For this analysis, Yelp data was used to gather the locations of hospitals in Fulton and DeKalb counties, while demographic data was obtained from the U.S. Census Bureau at the Census tract level. The selected socioeconomic variables for the study included the percentage of African American residents, the percentage of uninsured residents, median household income, and the percentage of the population below the poverty line. The goal was to assess whether the distribution of hospitals was equitable across these factors.

The findings revealed a disparity in hospital distribution. Census tracts with higher median incomes had a greater number of hospitals, while tracts with higher percentages of uninsured residents and populations below the poverty line had fewer hospitals.
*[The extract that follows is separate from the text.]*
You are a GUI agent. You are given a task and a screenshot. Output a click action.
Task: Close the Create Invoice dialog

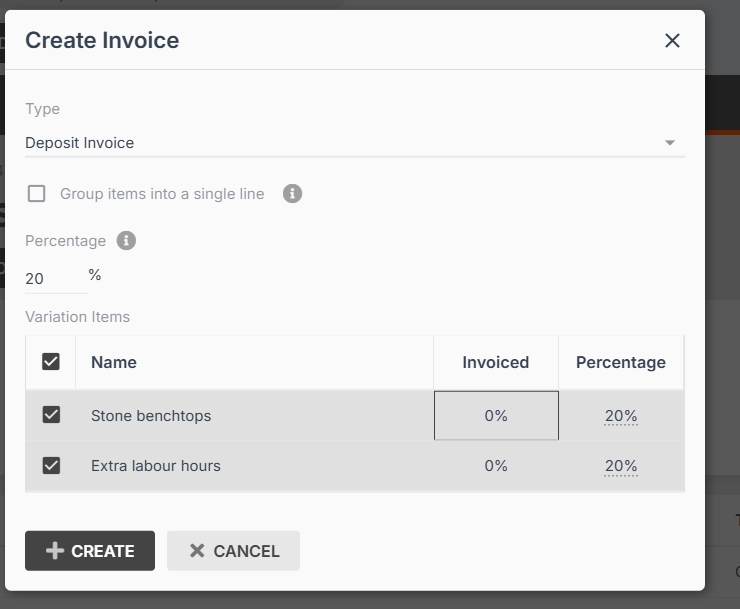pos(672,41)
This indicates that healthcare access is less favorable for lower-income and uninsured populations, highlighting a potential inequity in healthcare access in these areas. Although the results suggest that wealthier areas are better served, the presence of hospitals across most tracts means that some areas may still have reasonable access despite economic disadvantages. However, the concentration of healthcare facilities in wealthier regions raises questions about whether more vulnerable populations are receiving the same level of healthcare services.